The footage looked identical but they all waited dutifully for the minute to pass before the marsh harrier made its scheduled landing yet again.
‘So, not just for the night of the murder, or the night before, but every night. Mark, ideas?’ Shaw asked.
‘My guess is there’s an automatic programme which simply runs this one night’s footage, including the bird, over the actual film, or possibly, the camera’s blind and the footage just replaces a blank image.

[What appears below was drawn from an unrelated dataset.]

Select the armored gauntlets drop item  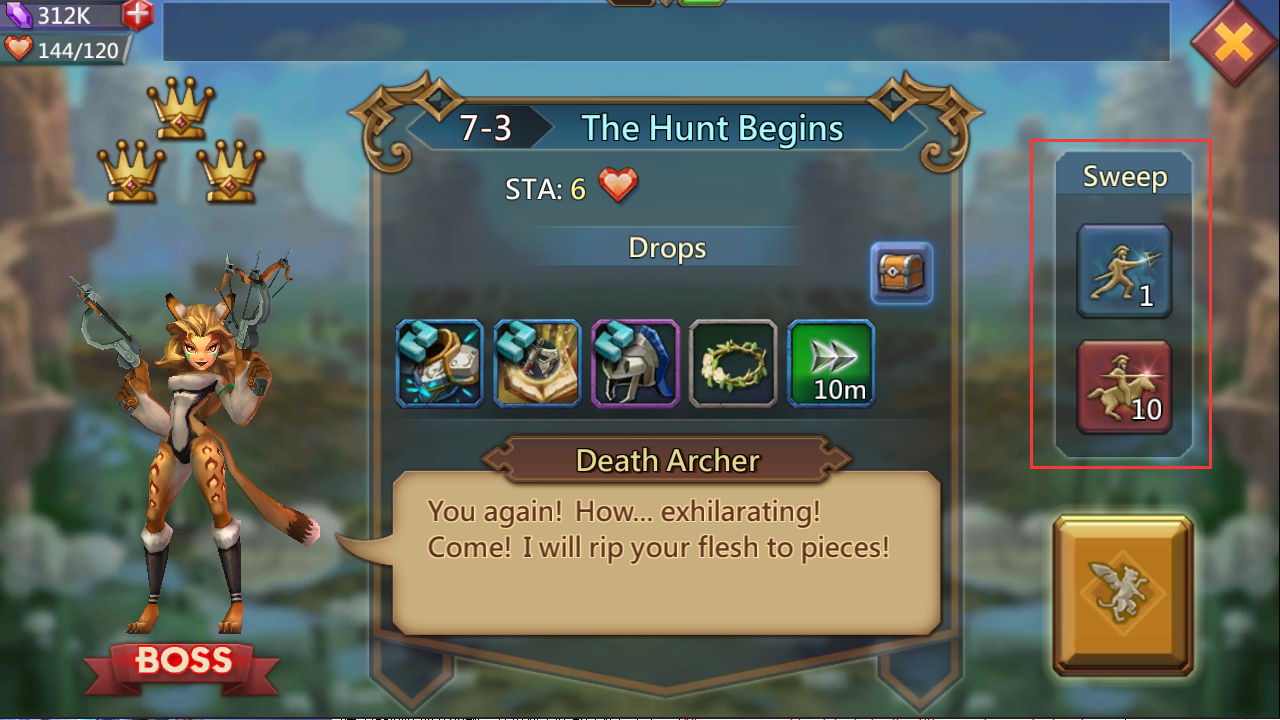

‘I’ll check, but my guess is that it is just this one camera, not all six. Either way, it takes a degree of computer technical knowledge to set up the override. Question is did the killer set it up, or did he, or she, just know that camera was blind and take advantage?’
Shaw chose a team of six to go back out to Marsh House with Valentine in charge; they needed to re-interview all night staff and find out who knew about the false camera. It suggested Bright’s killer may well have deliberately used the door under Camera D between eight and six.
Shaw had one more job for Valentine. ‘George – stop off at Copon’s camper van en route. If he’s there rope him in, if the girlfriend’s there, try to get his passport. He’s worked in that nurses’ station for three years, there’s no way he didn’t know the camera was blind. And he’s a smoker. I think he’s just become our first prime suspect.’
THIRTEEN
Lena was clearing one of the picnic
tables outside Surf! when she spotted a man picking his way along the sands: grey suit, black shoes, a briefcase, wading through the dunes above the high-water mark, zigzagging a path between sunbathing bodies and families camped out around cool boxes and shell tents. By the time he’d reached the bar his thin hair was damp with sweat.
‘Mrs Shaw? Norfolk Coastal District Council.’ He offered her a photo ID in a see-through wallet. ‘Daniel Richmond.’
‘It’s Braithwaite, not Shaw. The name’s over the door.’ She nodded back towards the bar and the small brass plate over the lintel which held those magic words: ‘licensed to sell’ …
Fumbling with his briefcase he spilt the contents out on the sand. ‘Sorry – of course. My mistake.’
And what a revealing mistake, thought Lena. The council had clearly decided she was the wife of DI Peter Shaw, rather than Lena Braithwaite, licensee of The Old Beach Café, Hunstanton – aka Surf!, north Norfolk’s newest beach hotspot. She couldn’t work out if that was good news or bad news. Now that the government had removed magistrates from the licensing process, the local town hall was judge and jury on her opening hours.
‘I’m making coffee, or tea?’ She considered offering a glass of white wine but there was something of the petty bureaucrat about Richmond which held her back.
The clock on the veranda read 11.32 a.m., so they were open to sell alcohol, and Leo D’Asti, Lena’s business partner, was behind the bar. A chef and two trainee cooks were already preparing sandwiches and salads. Fran – the Shaws’ daughter – was on a day trip to London with friends, so the pace was professional, a note of commercial tension in the brisk activity. The supermoon party had boosted takings by a clear £2,300 – cashflow, not profits, but a triumph nonetheless. If Lena could come up with an event a week in the summer, the business model would be transformed from a 1950s tea-shack to something much more exciting: a template for a string of bar/restaurants perhaps, on some of the country’s finest beaches.